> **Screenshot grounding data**
*** Block opens ***

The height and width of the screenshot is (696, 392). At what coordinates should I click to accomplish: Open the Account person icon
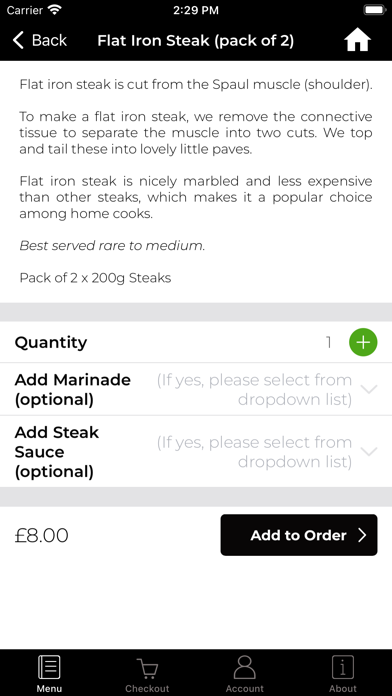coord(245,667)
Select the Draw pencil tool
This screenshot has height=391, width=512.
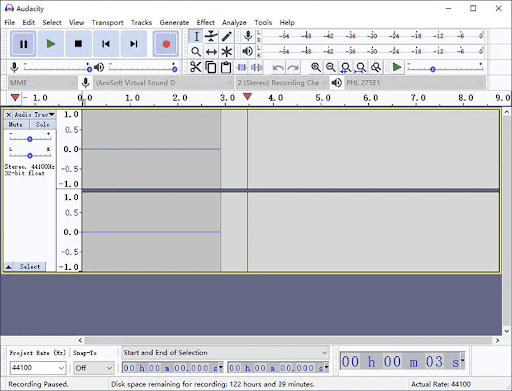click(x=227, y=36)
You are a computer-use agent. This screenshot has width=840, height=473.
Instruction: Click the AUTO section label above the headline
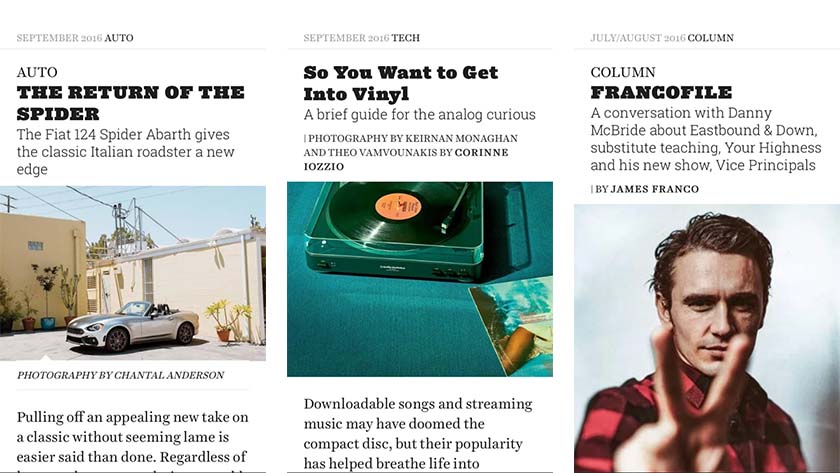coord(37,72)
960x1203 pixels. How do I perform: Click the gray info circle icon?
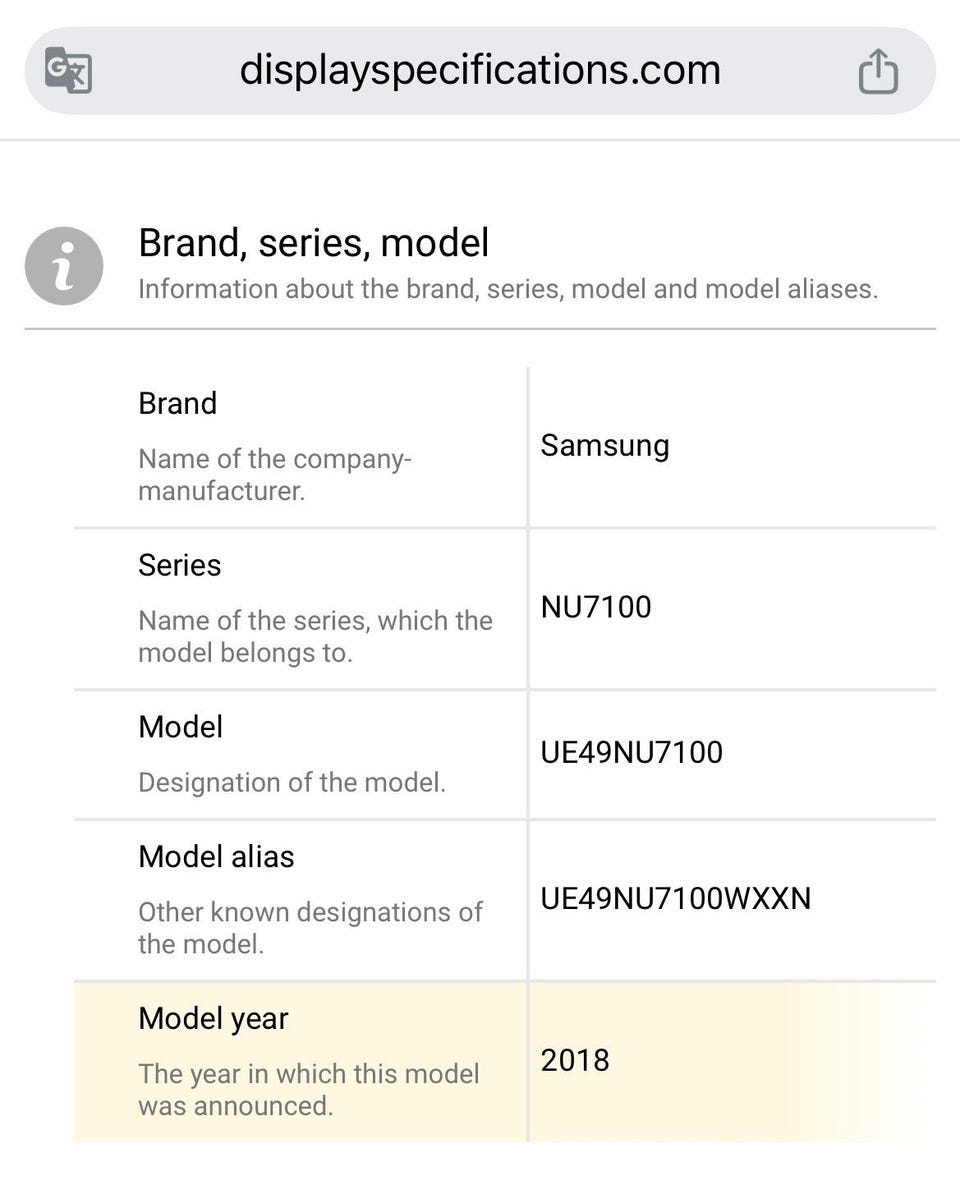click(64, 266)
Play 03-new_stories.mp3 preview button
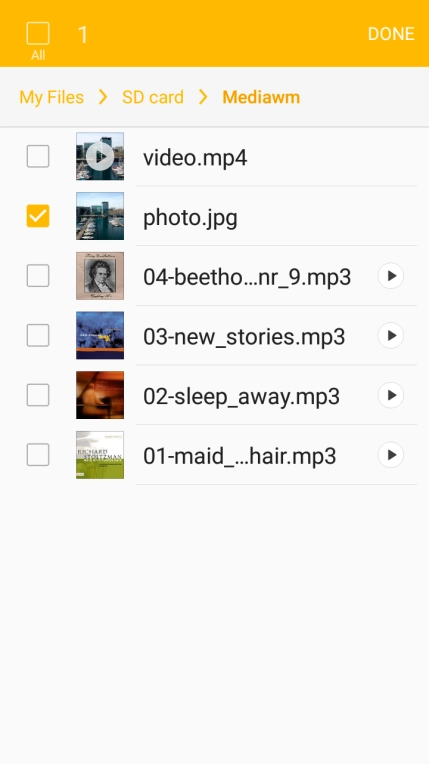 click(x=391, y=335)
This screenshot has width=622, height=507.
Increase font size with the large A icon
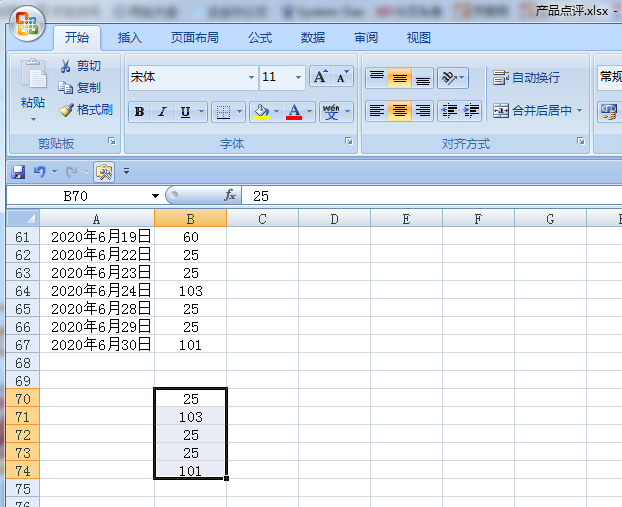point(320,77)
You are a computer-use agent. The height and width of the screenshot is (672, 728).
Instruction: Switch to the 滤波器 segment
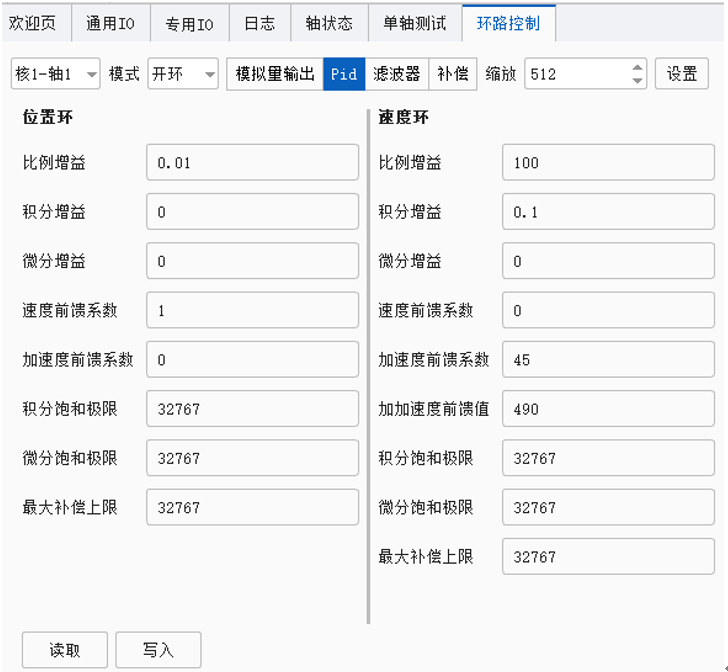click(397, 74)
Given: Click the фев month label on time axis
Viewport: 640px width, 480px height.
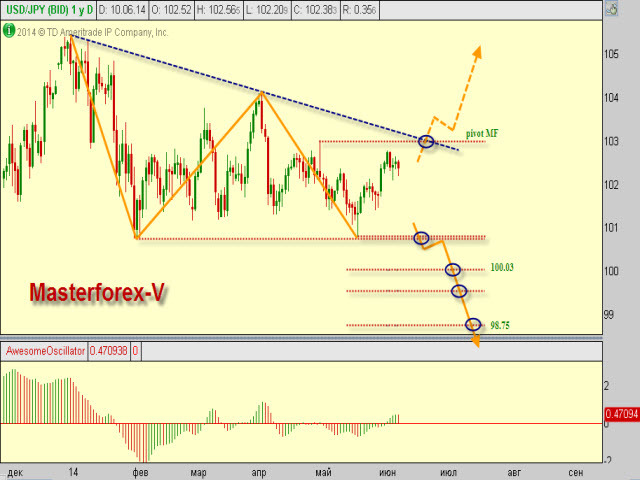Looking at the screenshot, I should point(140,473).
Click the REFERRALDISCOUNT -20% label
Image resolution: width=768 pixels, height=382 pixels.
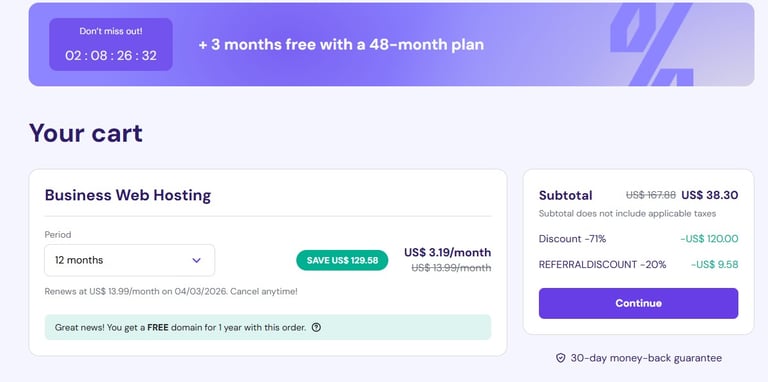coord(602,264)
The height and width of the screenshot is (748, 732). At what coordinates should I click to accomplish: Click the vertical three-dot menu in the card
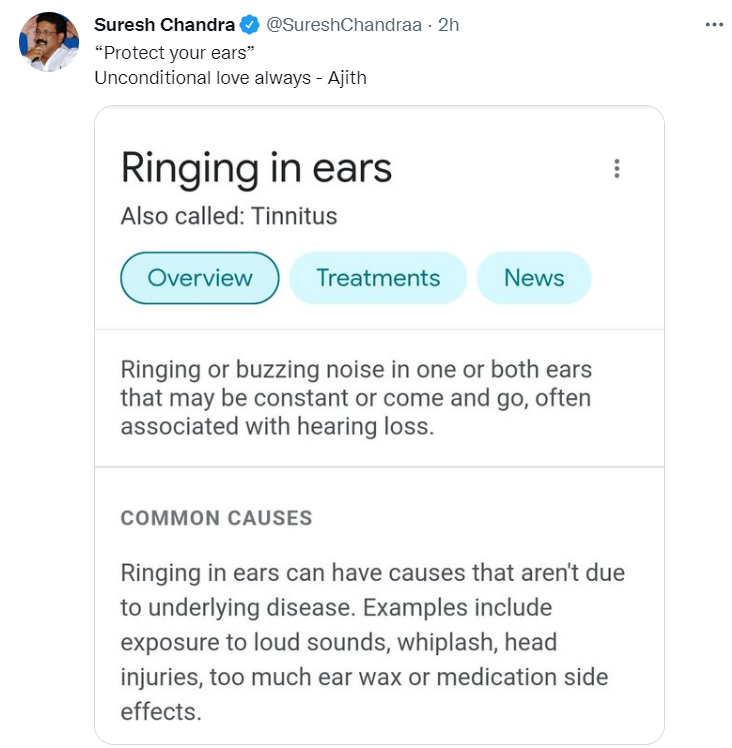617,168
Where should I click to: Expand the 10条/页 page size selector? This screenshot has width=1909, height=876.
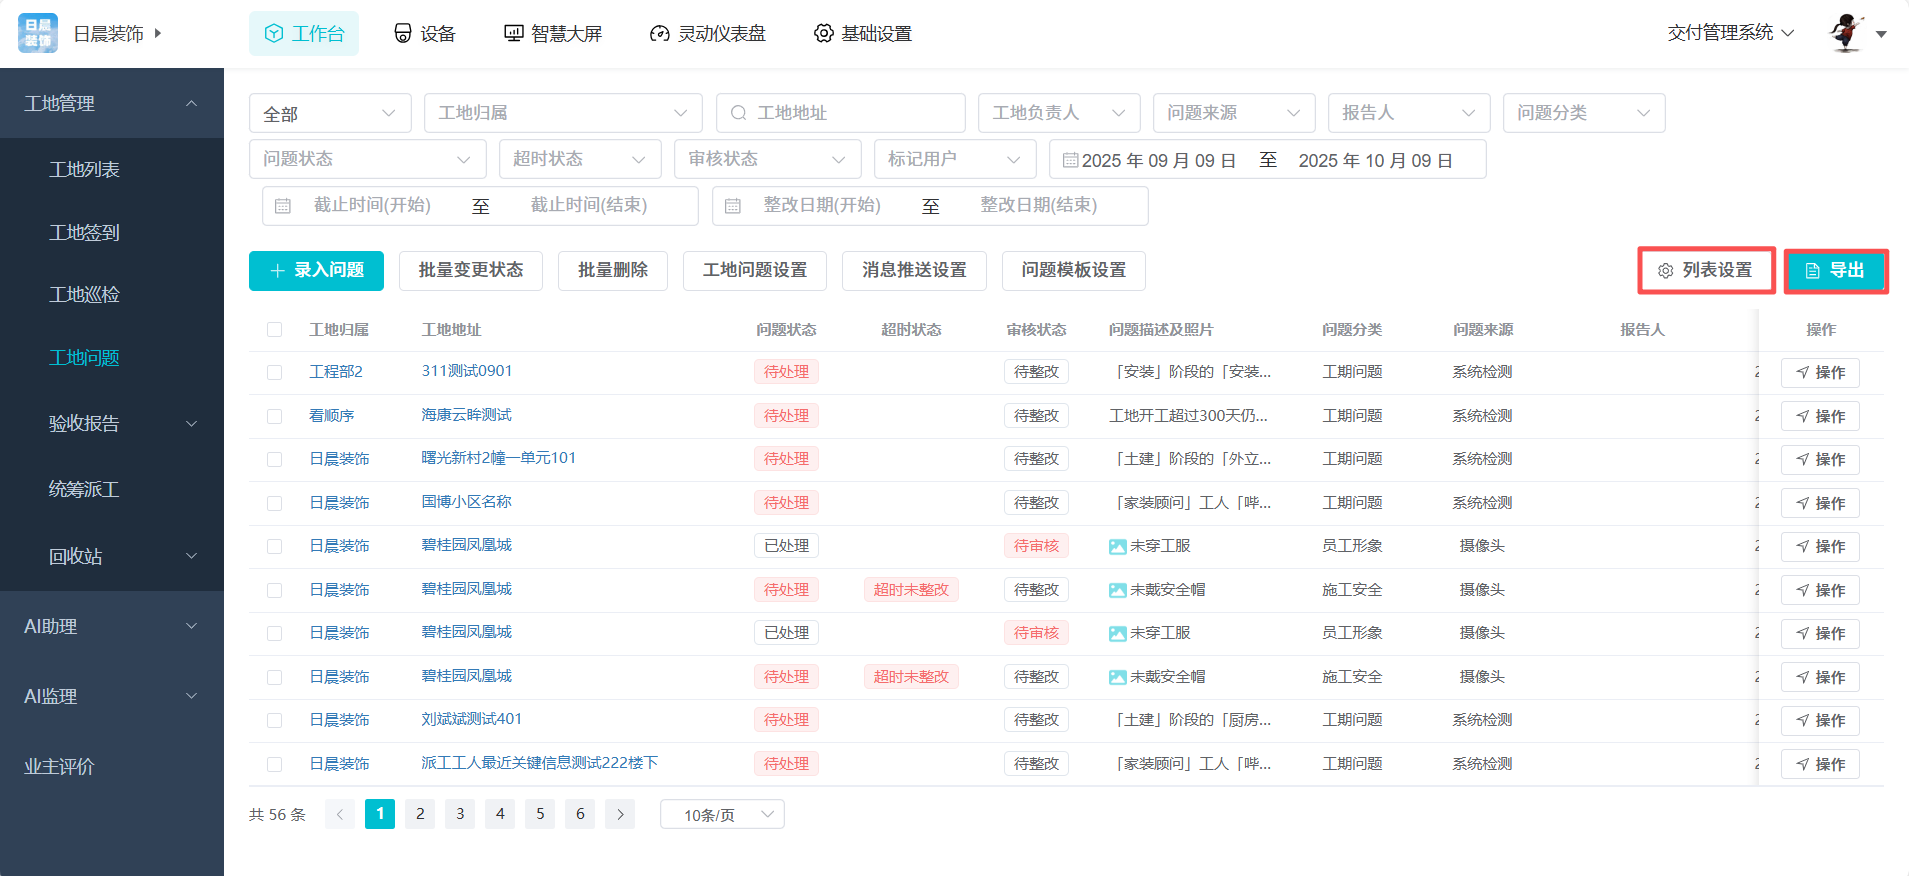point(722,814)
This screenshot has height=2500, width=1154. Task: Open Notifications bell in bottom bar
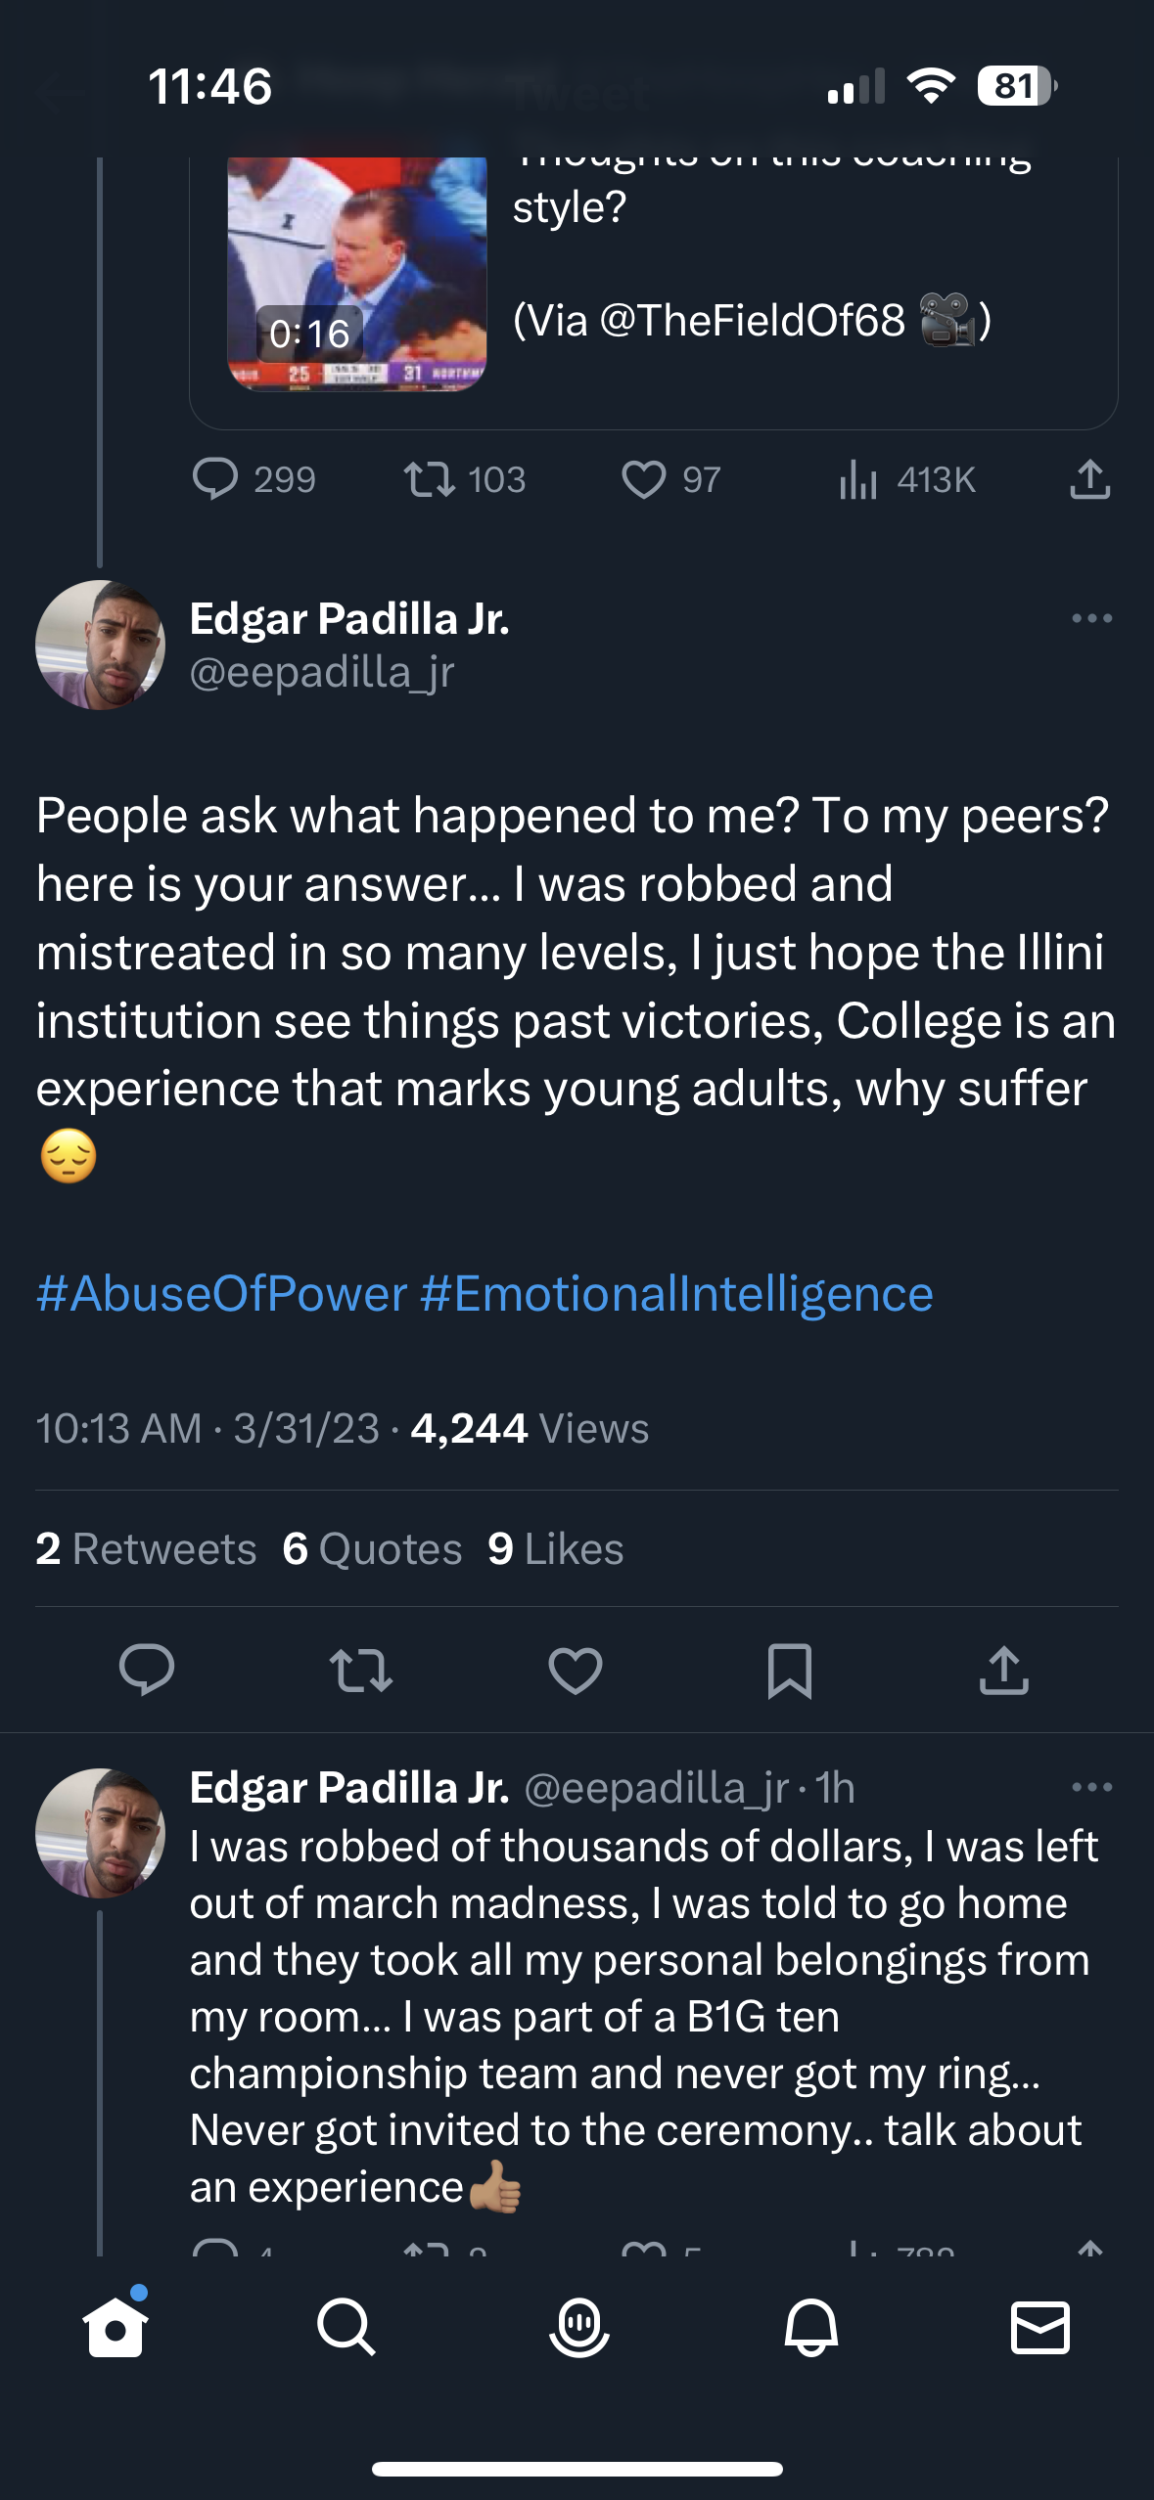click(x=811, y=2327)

*** Block closes ***

> **Problem to work on**
If a line in the data contains the string "computer", copy it.

> **Task answer**
You are a computer-use agent. This screenshot has width=840, height=473.
You are a computer-use agent. The height and width of the screenshot is (672, 728).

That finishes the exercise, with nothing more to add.